In the context of landscape design, complexity is expressed in different types of plant material, climates, and vastly divergent goals of landscapes associated with different situations — home garden, public space, utilitarian, garden paradise.
Novice designers typically work with a palette of about 15 plants; experienced designers may be knowledgeable about hundreds of plants, enabling them to create a landscape that functions well and meets aesthetic goals. Manipulating the complexities of landscape design into pleasing, functional landscapes boils down to one green-industry mantra: right plant, right place. The following suggestions can help those seeking to improve their home landscapes to avoid some of the most common mistakes, most of which involve the wrong plant, the wrong place, or both.
Plant for the long term
The shrubbery that appears to be choking the house it was planted around, the specimen tree dominating the entire front of a house, the conglomerate “five-in-one” grouping of shrubs that have melded into a single monstrosity — all are examples of woody material planted with only its current size in mind. The two-gallon, two-foot-tall arborvitae planted next to the front door could grow up to 40 feet. Is there really room? Or will it need to be removed in fifteen years because roots are buckling the sidewalk? Not planning for the mature size of woody material is easily the most common landscaping mistake that novices make. Be sure to understand the anticipated mature size of woody material and plant accordingly.
Remember your pollinizers
Not to be confused with pollinators, pollinizers are trees with pollen compatible with desired trees, used to ensure fruit set. Most fruit trees require more than one variety blooming at the same time to set good fruit. In growing regions with cold, wet springs and short growing seasons, even fruits that are self-fertile (not normally needing a pollinizer) will benefit from having a pollinizer. The presence of a pollinizer typically results in higher a percentage of blooms resulting in fruit and larger fruit.

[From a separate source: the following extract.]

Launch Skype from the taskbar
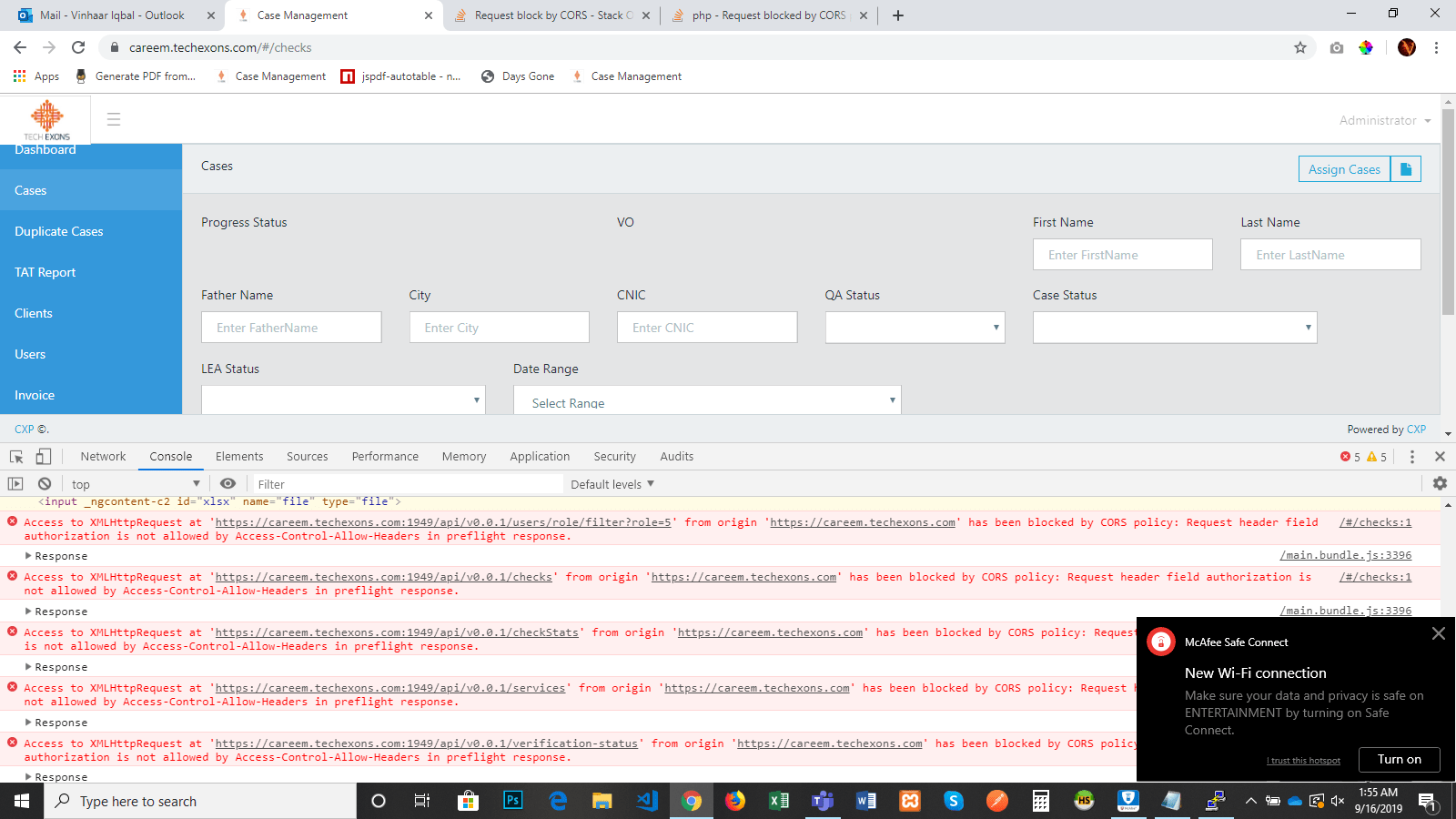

Named cultivars (cultivated varieties) of plants have distinct characteristics, including size. For example, the University of Minnesota Press’s "Growing Shrubs and Small Trees in Cold Climates" — an excellent woody plant material reference for our climate — lists six cultivars of Norway spruce suitable for our area — from ‘Nidiformis’ at three feet tall, to ‘Aracona’, which grows to 15 feet. Serviceberry, native to much of the US, has cultivars ranging from five feet (several options) to 30 feet (Downy Serviceberry). In addition to size, specific cultivars can deliver the correct shape, leaf color, bloom color or winter interest to the landscape. Cultivars can also vary drastically in drought tolerance.
Plant to enjoy the results
A difficult mystery that plant-centric horticulturists ponder is why people will pay $200,000-$300,000 for a house without questioning the value but are reluctant to spend a proportional amount on the landscape that surrounds it. The result is large homes with tiny, out-of-scale “meatballs” lined up along walkways.

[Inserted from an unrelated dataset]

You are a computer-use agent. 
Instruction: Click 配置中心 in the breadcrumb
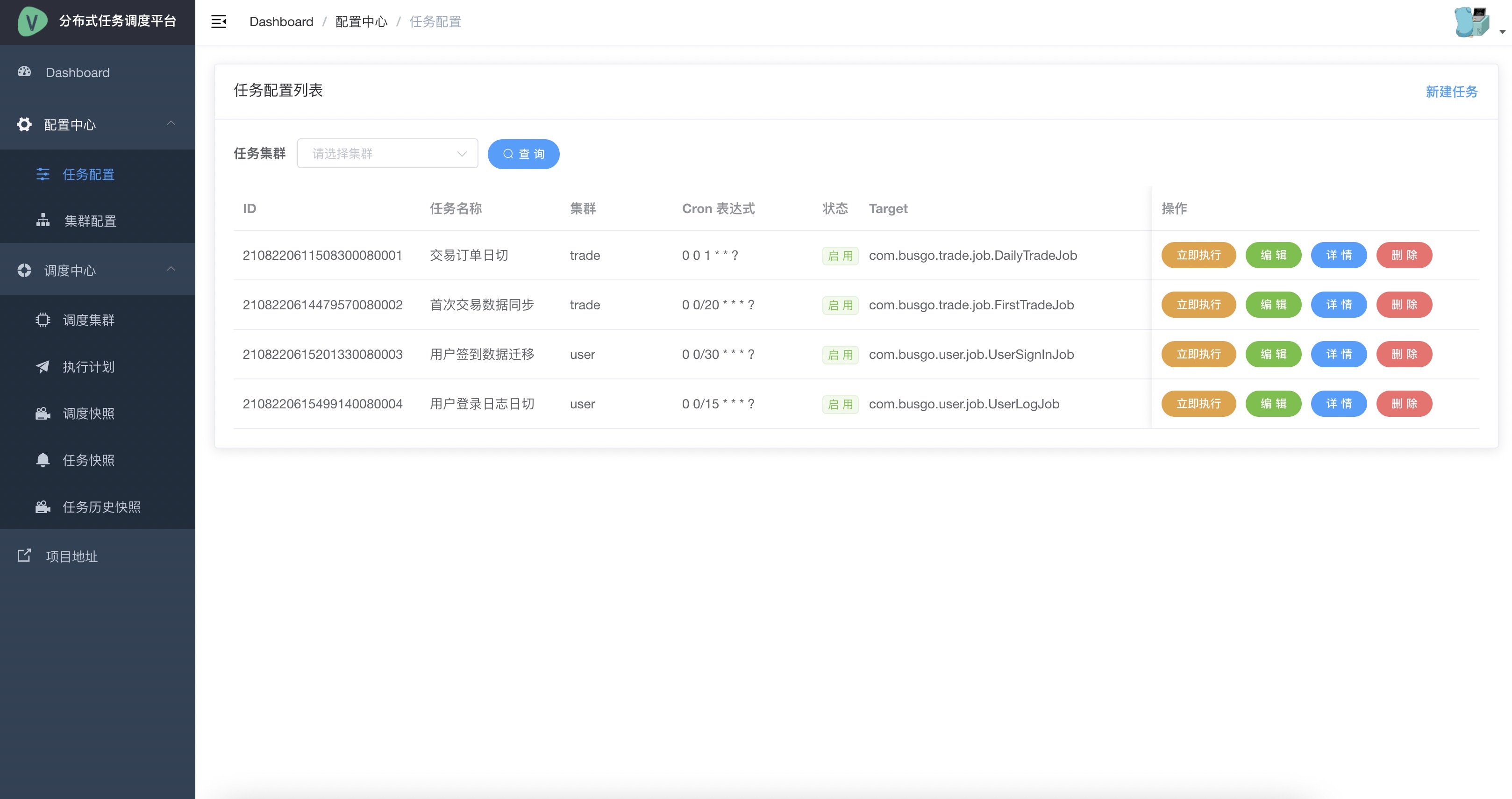tap(361, 21)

Too-small material is of little benefit to the current owners — possibly better enjoyed by generations to come? Fast-growing trees that will grow into the scale of the property within a few years are a good place to economize.

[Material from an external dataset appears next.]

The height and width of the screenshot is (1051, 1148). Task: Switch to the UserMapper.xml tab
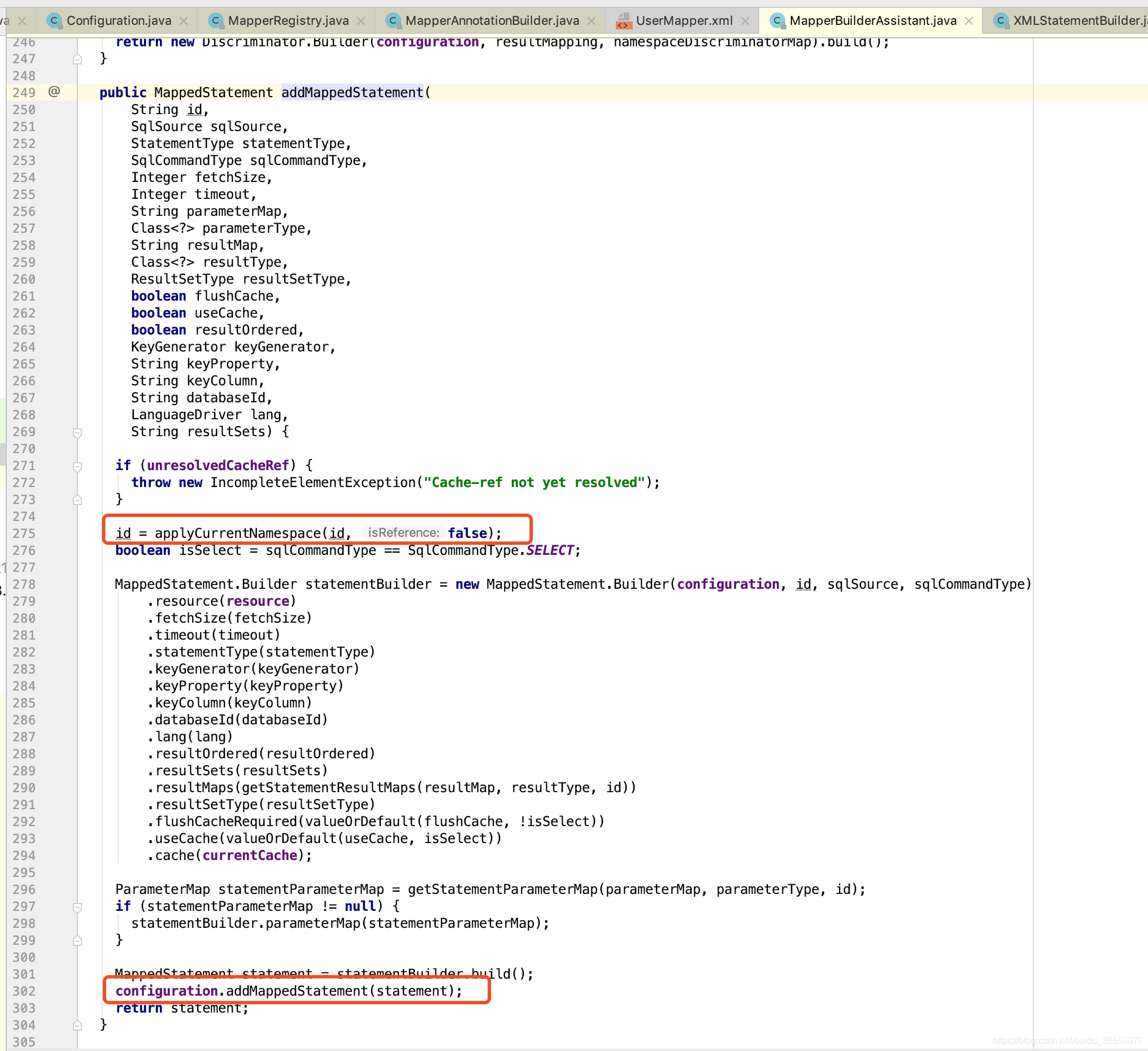tap(684, 21)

Slow-growing and specimen trees are worthy of considerably more investment per unit: for example, investing in a larger tree enables the homeowner to enjoy the shade it provides much more quickly. In many cases, one large tree can make a larger impact than several smaller ones.
“Salt and pepper” is for the dinner plate
The unending variety of plant choices makes it difficult for some to stick to a theme. “Salt and pepper syndrome” is an imaginary malady describing a gardener’s need to have one of every cool plant out there. There is much to be said for biological diversity, but in order for it to be a “design,” there must be thoughtful choices and some repetition.
One of every kind of plant leads to challenges. Aesthetically, the eye is confused and jumps around the landscape looking for respite. Some plants outgrow others, outcompeting slow growers and contributing to the visual chaos. Maintenance is more easily achieved when plants with similar water, light, and space needs are grouped together.
Visual impacts are stronger when some plants are grouped into masses, with singles reserved for plants of special interest. “Salt and Pepper” can also apply to the practice of randomly dropping new plant material into holes dug into unprepared lawn rather than prepared beds, increasing maintenance exponentially.